La palabra originariamente significaba placer, luego fue modulada para querer decir deseo y, de manera específica, deseo sexual. ¿Cómo puede ser un pecado el deseo sexual? ¿Acaso Dios no instruyó a Adán y Eva a que fueran fructíferos y se multiplicaran? Al crear a la mujer de la costilla de Adán, ¿no dijo acaso que "por lo tanto el hombre dejará a su padre y a su madre, y será leal a su mujer, y ellos serán una sola carne"? La unidad de la carne, en sí, es metáfora vívida de la copulación. El mundo orgánico está empapado de sexo.
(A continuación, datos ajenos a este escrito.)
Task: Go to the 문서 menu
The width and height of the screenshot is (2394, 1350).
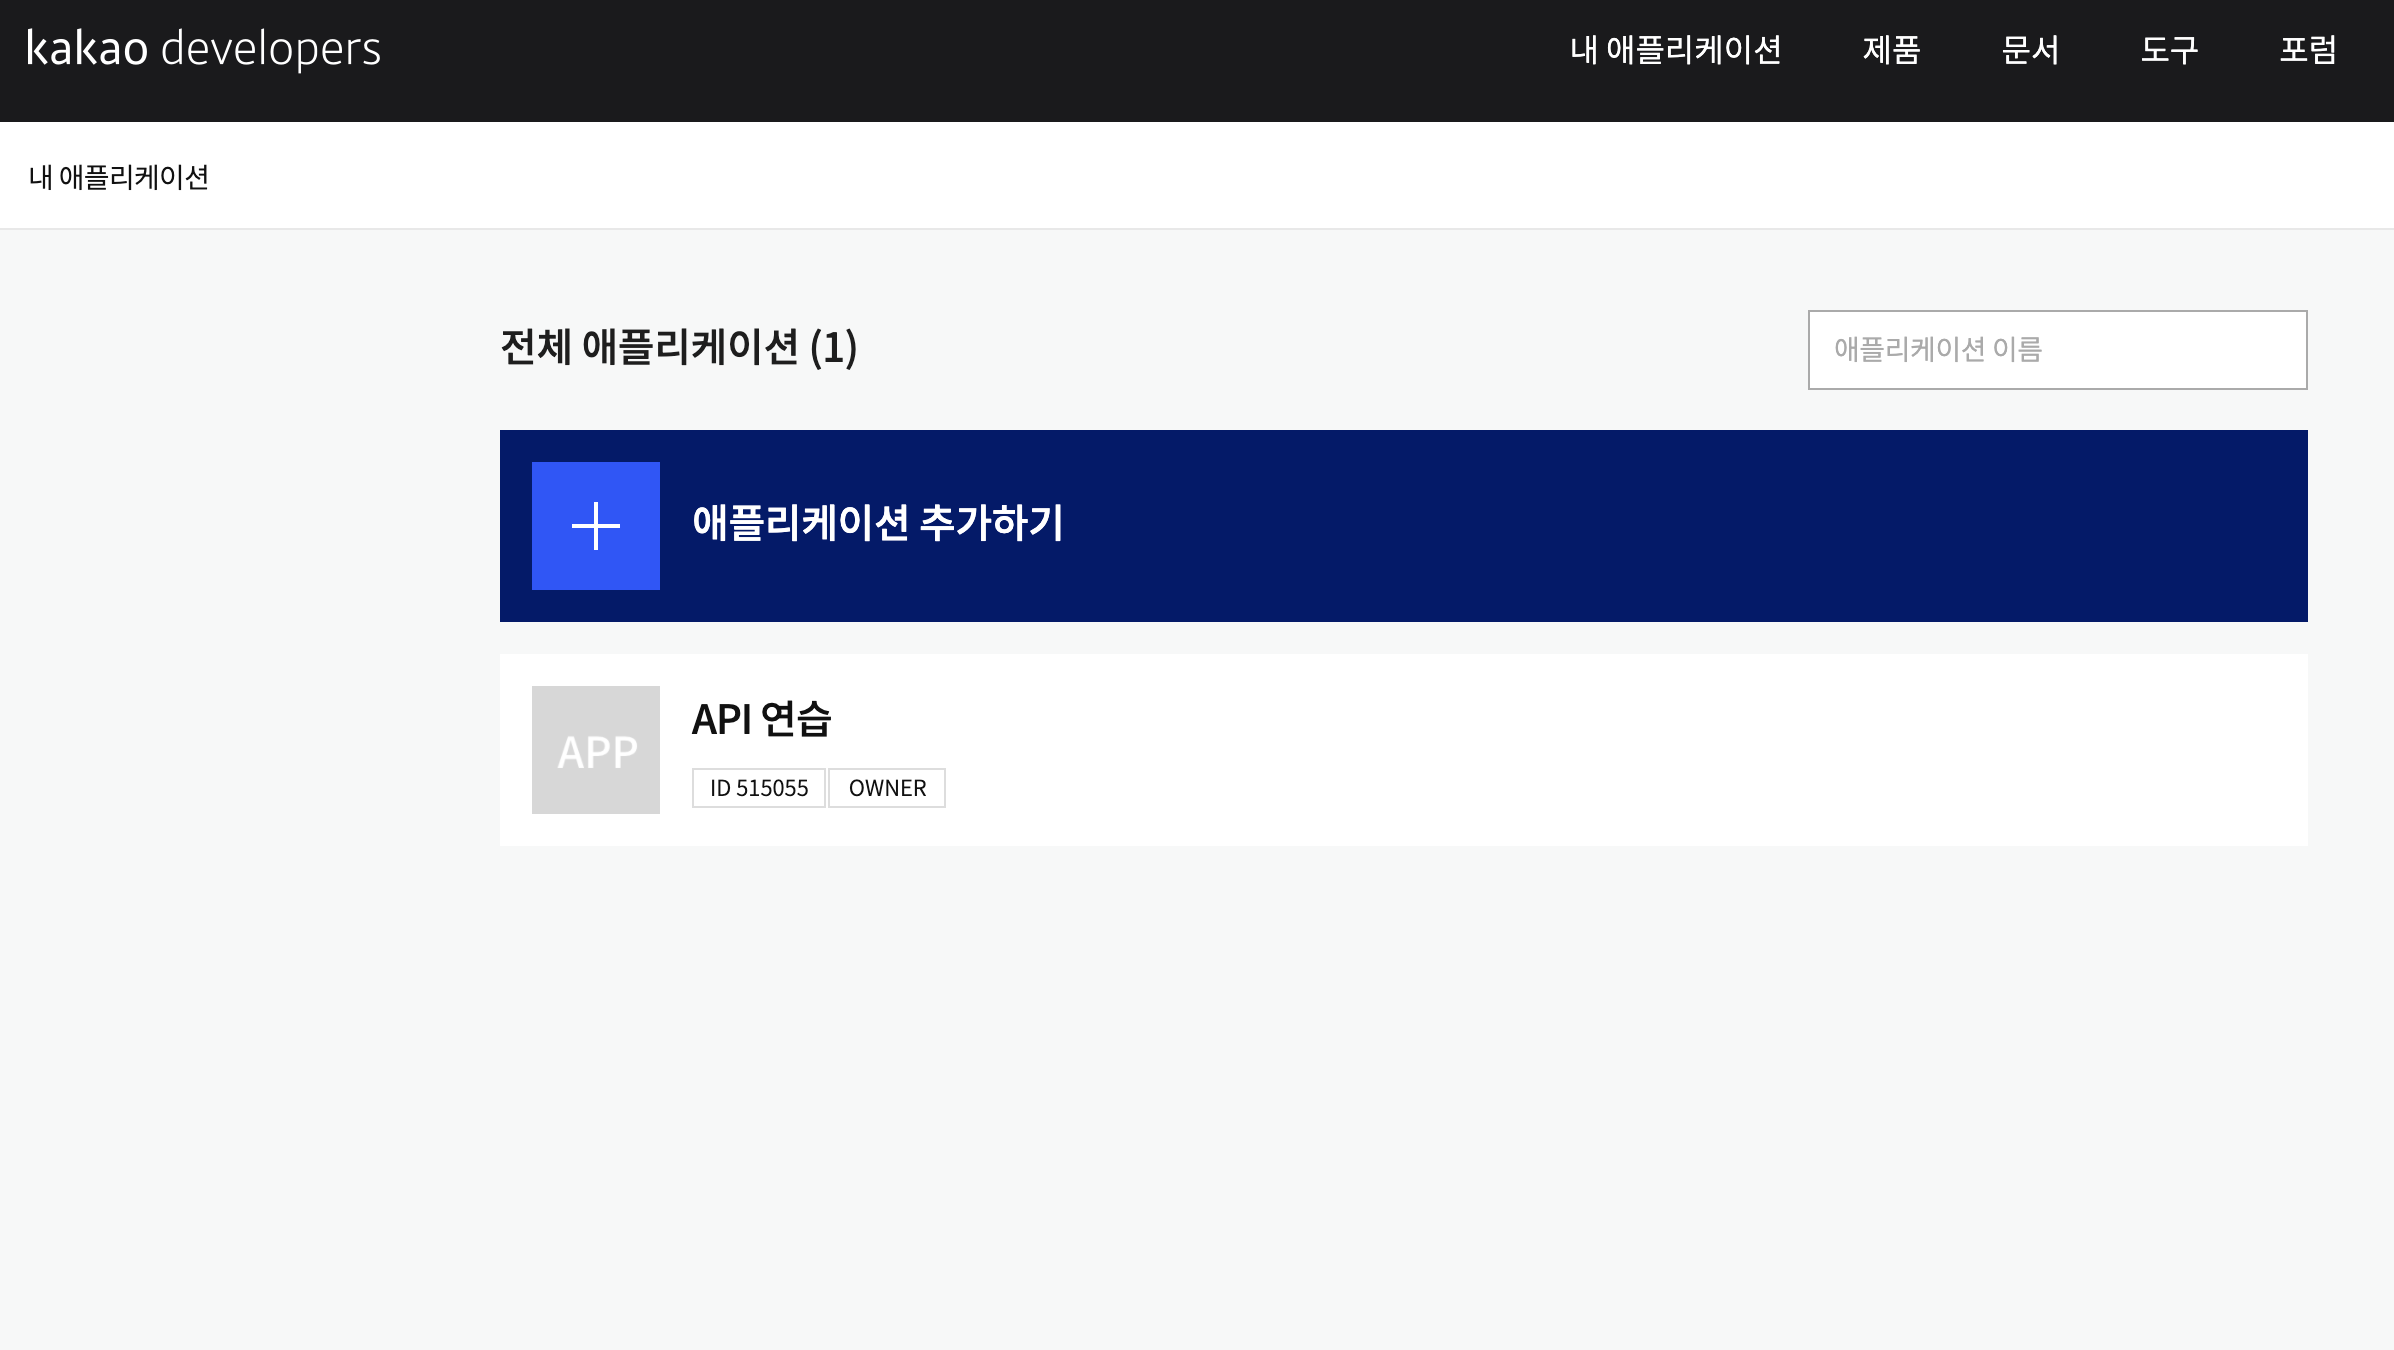Action: point(2030,49)
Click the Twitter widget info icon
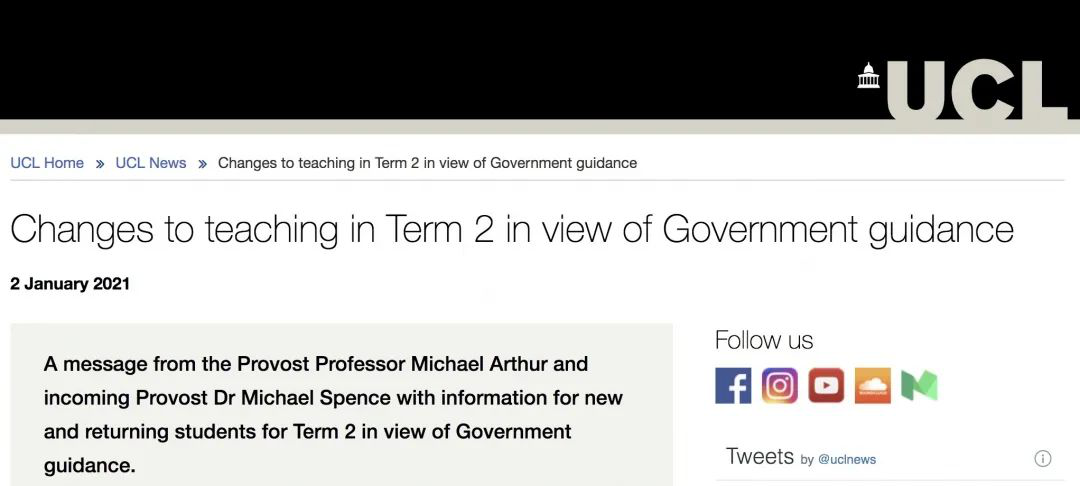Image resolution: width=1080 pixels, height=486 pixels. point(1042,459)
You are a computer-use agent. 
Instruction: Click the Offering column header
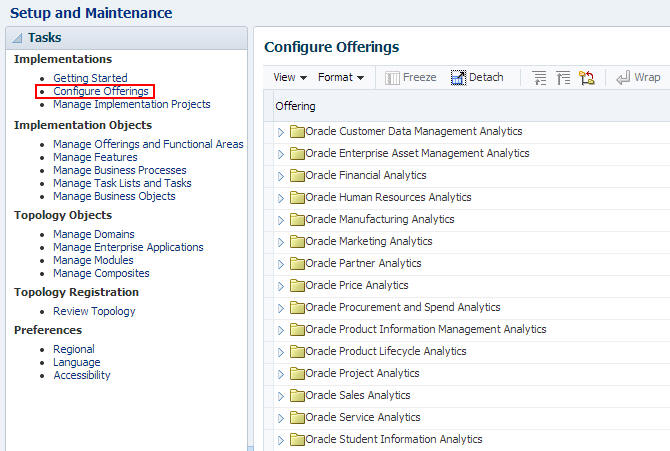tap(295, 106)
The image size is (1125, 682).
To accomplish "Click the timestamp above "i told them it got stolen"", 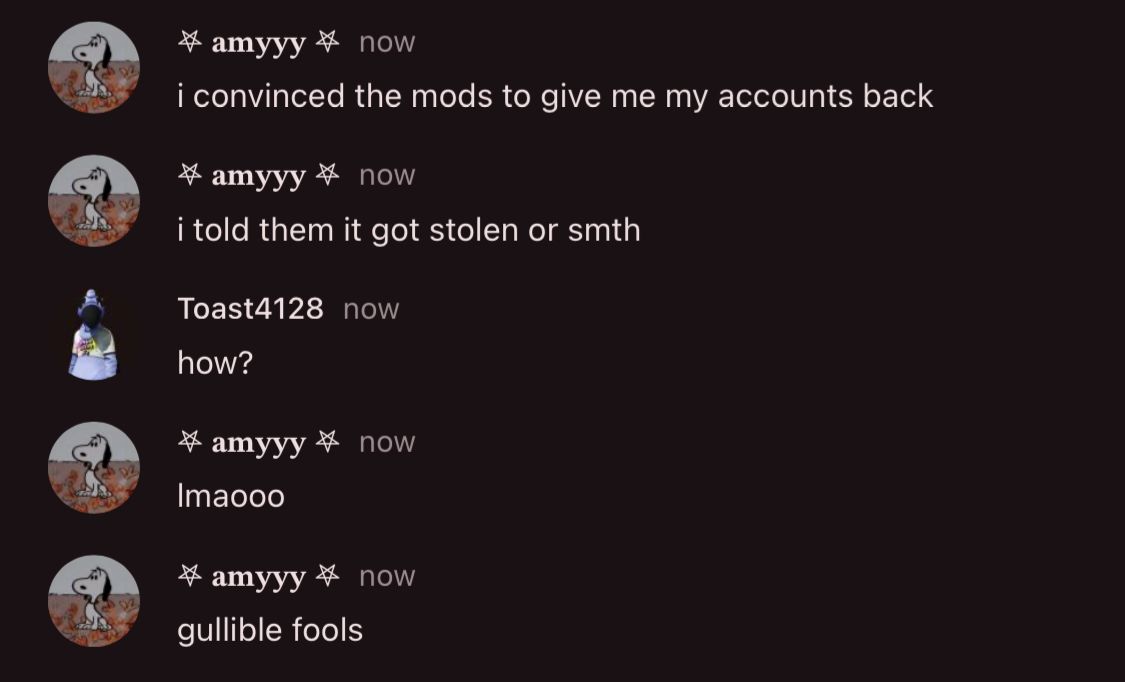I will 387,176.
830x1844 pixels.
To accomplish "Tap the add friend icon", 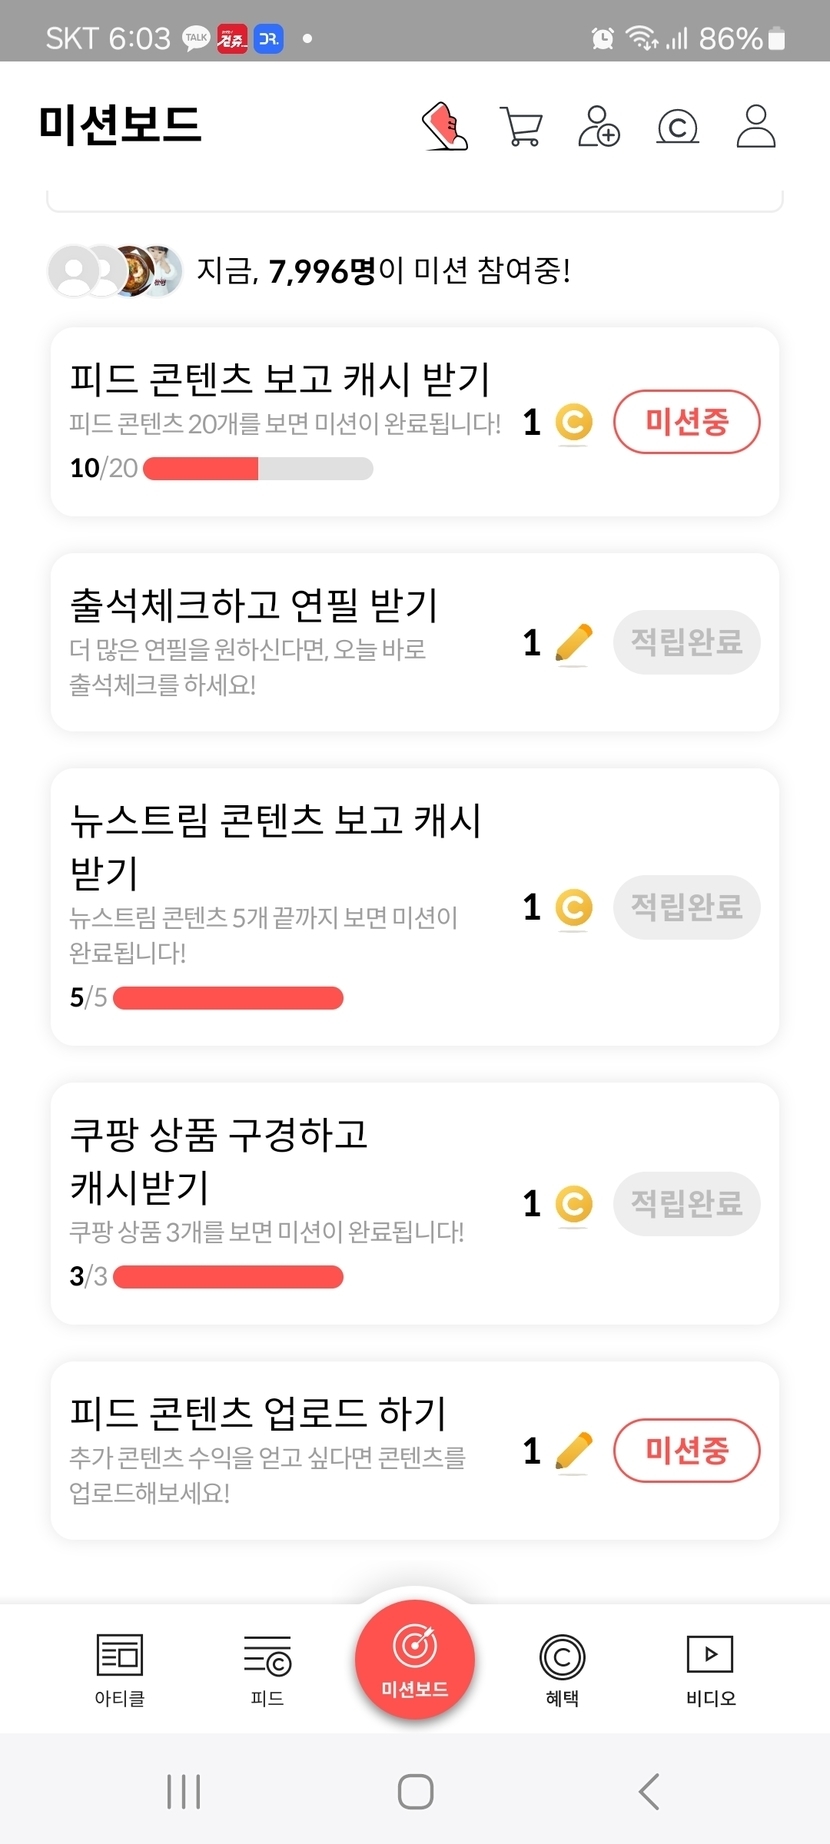I will (x=599, y=127).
Lucrecio, en su épica "Sobre la naturaleza de las cosas", comienza saludando a Venus: "Sí, a través de mares y montañas y violentos ríos y frondosas guaridas de aves y verdes llanuras, tú infundes de amor los corazones de todos y haces que, en caliente deseo, renueven su raza, cada uno en su especie". Venus misma, según la vehemente traducción de Cyril Bailey, es "piloto de la naturaleza de las cosas"; sin su ayuda, nada "se origina en las brillantes riberas de la luz, ni crece alegre o hermoso". Dos milenios después de Lucrecio y sus colegas latinos, esos celebradores del amor todopoderoso, Freud y sus discípulos reconfirman la naturaleza inescapablemente sexual de la humanidad, anunciando el perjicio, para no decir la futilidad, de la represión sexual. ¡Qué entraño suena en los oídos modernos el concepto de que la lujuria -el deseo sexual que crece en nosotros de manera tan involuntaria como la saliva- sea algo malo! Fue con nerviosa hilaridad que recibimos la famosa confesión de Jimmy Carter: "He mirado a muchas mujeres con lujuria. He cometido adulterio en mi corazón muchas veces". Carter era canditado a presidente en ese entonces; su rival, el entonces presidente Gerald Ford, era un hombre más típicamente postfreudiano. Cuando le preguntaron cuántas veces hacía el amor, respondió sanamente: "Todas las veces que puedo". La impotencia, la frigidez, la falta de atractivo: tales son los pecados de que nos avergonzamos.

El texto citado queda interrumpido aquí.